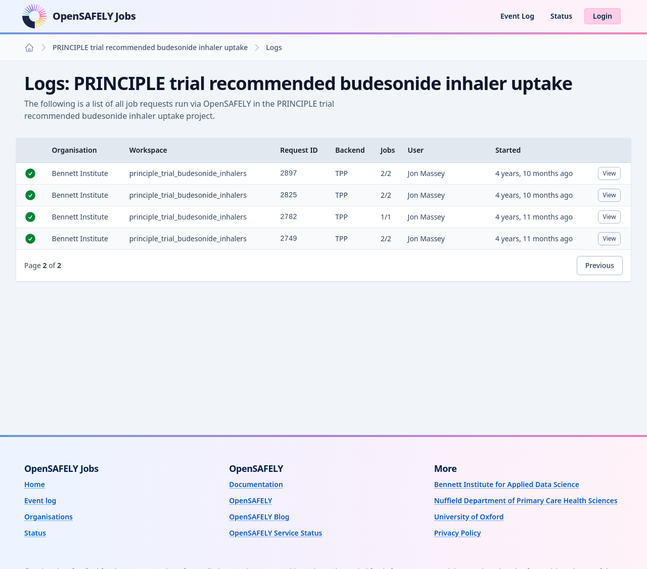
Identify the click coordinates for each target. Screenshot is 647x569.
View (611, 174)
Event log (40, 500)
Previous (599, 265)
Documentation (256, 484)
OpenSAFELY (250, 500)
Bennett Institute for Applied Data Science (506, 484)
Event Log (517, 16)
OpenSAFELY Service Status (275, 533)
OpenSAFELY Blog (259, 516)
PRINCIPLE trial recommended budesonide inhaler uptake (150, 47)
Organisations (48, 516)
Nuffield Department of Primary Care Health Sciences (526, 500)
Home (34, 484)
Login (602, 16)
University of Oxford (469, 516)
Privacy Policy (457, 533)
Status (561, 16)
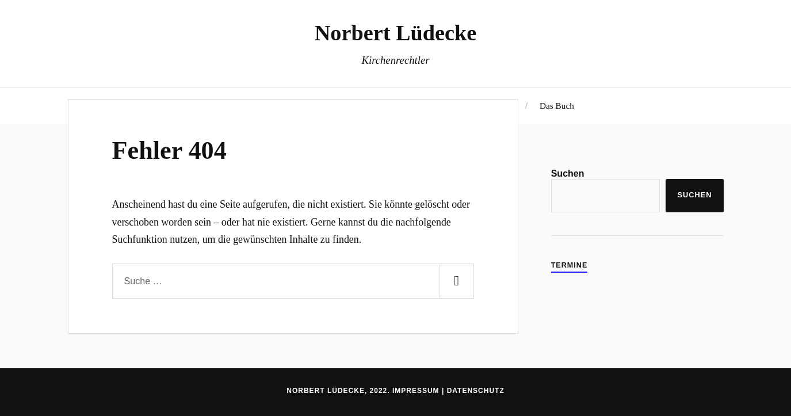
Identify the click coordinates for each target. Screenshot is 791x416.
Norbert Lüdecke (396, 33)
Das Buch (557, 105)
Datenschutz (476, 391)
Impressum (416, 391)
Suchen (567, 173)
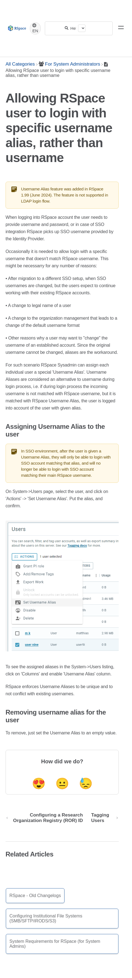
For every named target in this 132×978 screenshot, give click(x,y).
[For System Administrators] (69, 64)
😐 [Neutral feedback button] (62, 783)
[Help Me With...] (73, 28)
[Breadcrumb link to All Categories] (20, 64)
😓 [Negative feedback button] (86, 783)
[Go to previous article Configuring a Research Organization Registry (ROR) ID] (46, 818)
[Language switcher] (35, 28)
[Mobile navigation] (121, 28)
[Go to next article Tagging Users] (103, 818)
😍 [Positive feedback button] (39, 783)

■ YOUR INSTRUCTIONS ■
Copy every line of the listing above without any changes, omitting only the picture lines.

■ EXERCISE SOLUTION ■
Identify the click coordinates for each target. Screenshot is 647x569.
View (611, 174)
Event log (40, 500)
Previous (599, 265)
Documentation (256, 484)
OpenSAFELY (250, 500)
Bennett Institute for Applied Data Science (506, 484)
Event Log (517, 16)
OpenSAFELY Service Status (275, 533)
OpenSAFELY Blog (259, 516)
PRINCIPLE trial recommended budesonide inhaler uptake (150, 47)
Organisations (48, 516)
Nuffield Department of Primary Care Health Sciences (526, 500)
Home (34, 484)
Login (602, 16)
University of Oxford (469, 516)
Privacy Policy (457, 533)
Status (561, 16)
Identify the click coordinates for each target. Screenshot is 791x416.
Norbert Lüdecke (396, 33)
Das Buch (557, 105)
Datenschutz (476, 391)
Impressum (416, 391)
Suchen (567, 173)
For every named target in this 132×978 screenshot, give click(x,y).
[For System Administrators] (69, 64)
😐 [Neutral feedback button] (62, 783)
[Help Me With...] (73, 28)
[Breadcrumb link to All Categories] (20, 64)
😓 [Negative feedback button] (86, 783)
[Go to previous article Configuring a Research Organization Registry (ROR) ID] (46, 818)
[Language switcher] (35, 28)
[Mobile navigation] (121, 28)
[Go to next article Tagging Users] (103, 818)
😍 [Positive feedback button] (39, 783)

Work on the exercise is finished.